My ds was completely shocked when talking to another college student who has to pay his parents 2/3 of his wages. The boy works most evenings during the week and then works a second job at the weekend on top of college. Since my ds told me I haven’t been able to stop thinking of how tough this boy has it. It is a disgrace how some families have so much and others have so little. Money really is the root of all evil.

lyralalala · 25/11/2020 22:40

When my grandparents stopped getting benefits for me I had to pay my own way. They weren't being nasty or horrible or anything like that, they just didn't have any money (they'd unexpectedly had to take us in when I was 7).

For health reasons my Grandad got benefits and my Nana was his carer. They had the basic amounts to live on and it wasn't exactly easy to split money meant for two to feed and clothe three.

And we were quite lucky in that their mortgage had been paid off before ill health hit. If they'd been having rent paid and they'd lost a chunk of that they'd have needed to either move somewhere smaller (and I'd have had to fidn somewhere of my own) or I'd have had to make a bigger contribution.

PlanDeRaccordement · 25/11/2020 22:45

Never expected any DC of mine in full time education to work and give me money. Even in their twenties. Once they have their doctorates and first real job, then they’d be living independently.

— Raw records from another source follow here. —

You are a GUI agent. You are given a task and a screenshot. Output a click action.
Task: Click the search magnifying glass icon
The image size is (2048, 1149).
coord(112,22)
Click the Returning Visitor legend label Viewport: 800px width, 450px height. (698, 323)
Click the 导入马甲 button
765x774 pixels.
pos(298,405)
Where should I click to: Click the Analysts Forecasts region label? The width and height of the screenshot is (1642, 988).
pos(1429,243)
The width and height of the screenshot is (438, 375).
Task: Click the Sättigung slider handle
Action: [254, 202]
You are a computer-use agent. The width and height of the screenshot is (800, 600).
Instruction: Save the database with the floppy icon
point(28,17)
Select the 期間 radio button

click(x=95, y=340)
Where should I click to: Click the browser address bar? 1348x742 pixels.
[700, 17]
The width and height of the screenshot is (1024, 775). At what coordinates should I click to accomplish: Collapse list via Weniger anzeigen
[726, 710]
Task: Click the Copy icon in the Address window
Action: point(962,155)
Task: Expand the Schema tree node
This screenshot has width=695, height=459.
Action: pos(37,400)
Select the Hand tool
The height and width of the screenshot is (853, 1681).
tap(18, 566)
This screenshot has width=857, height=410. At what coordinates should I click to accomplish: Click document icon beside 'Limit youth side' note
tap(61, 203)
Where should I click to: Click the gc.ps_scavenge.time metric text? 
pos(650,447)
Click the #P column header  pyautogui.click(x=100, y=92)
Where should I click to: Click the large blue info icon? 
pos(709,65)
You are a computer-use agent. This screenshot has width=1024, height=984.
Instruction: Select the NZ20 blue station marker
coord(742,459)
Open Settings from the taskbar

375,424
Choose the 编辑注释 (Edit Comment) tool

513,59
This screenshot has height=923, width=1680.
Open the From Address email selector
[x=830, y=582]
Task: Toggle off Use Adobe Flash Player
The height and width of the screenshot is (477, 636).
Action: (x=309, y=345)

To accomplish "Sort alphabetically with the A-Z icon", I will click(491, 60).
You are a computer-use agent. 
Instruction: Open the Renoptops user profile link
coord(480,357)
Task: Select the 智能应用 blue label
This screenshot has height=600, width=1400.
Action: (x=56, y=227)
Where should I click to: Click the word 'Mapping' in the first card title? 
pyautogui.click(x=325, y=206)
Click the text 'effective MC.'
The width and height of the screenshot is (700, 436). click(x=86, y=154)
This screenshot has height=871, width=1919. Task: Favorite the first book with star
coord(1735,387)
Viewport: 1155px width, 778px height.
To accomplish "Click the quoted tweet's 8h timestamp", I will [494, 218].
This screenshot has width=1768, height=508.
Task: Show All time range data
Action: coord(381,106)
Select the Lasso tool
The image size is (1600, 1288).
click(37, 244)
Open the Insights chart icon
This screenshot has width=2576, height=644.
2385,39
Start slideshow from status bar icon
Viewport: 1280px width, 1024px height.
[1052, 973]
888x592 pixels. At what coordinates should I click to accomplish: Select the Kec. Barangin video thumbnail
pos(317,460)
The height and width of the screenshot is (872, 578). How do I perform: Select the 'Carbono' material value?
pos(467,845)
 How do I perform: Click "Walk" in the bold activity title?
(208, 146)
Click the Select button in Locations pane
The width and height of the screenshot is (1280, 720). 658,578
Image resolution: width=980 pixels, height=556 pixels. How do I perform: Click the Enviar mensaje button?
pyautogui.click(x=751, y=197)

But up to that point, I feel it’s mine and DHs responsibility as parents to support them.
Yes, if your DC leaves education at a younger age and starts full time work, then I suppose that comes earlier. But education is very important in our family so it’s not going to happen to any one as a teenager.

GalaxyCookieCrumble · 25/11/2020 22:54

Mine don't usually as at Uni.

RayOfSunshine2013 · 25/11/2020 22:58

100% agree - I find it very strange but maybe I was just lucky.

Maybe if I was in a situation where I was struggling to pay the bills and put food on the table I’d reconsider. I think I’d have probably laughed if I was told to pay to live at home, and I was there until I was 20, despite working full time from 16 I was earning less than £1000 a month when I first started working so this was mine for spending/going out/ holidays but I did have to then buy my own clothes sometimes and I voluntarily paid half towards my car and horses.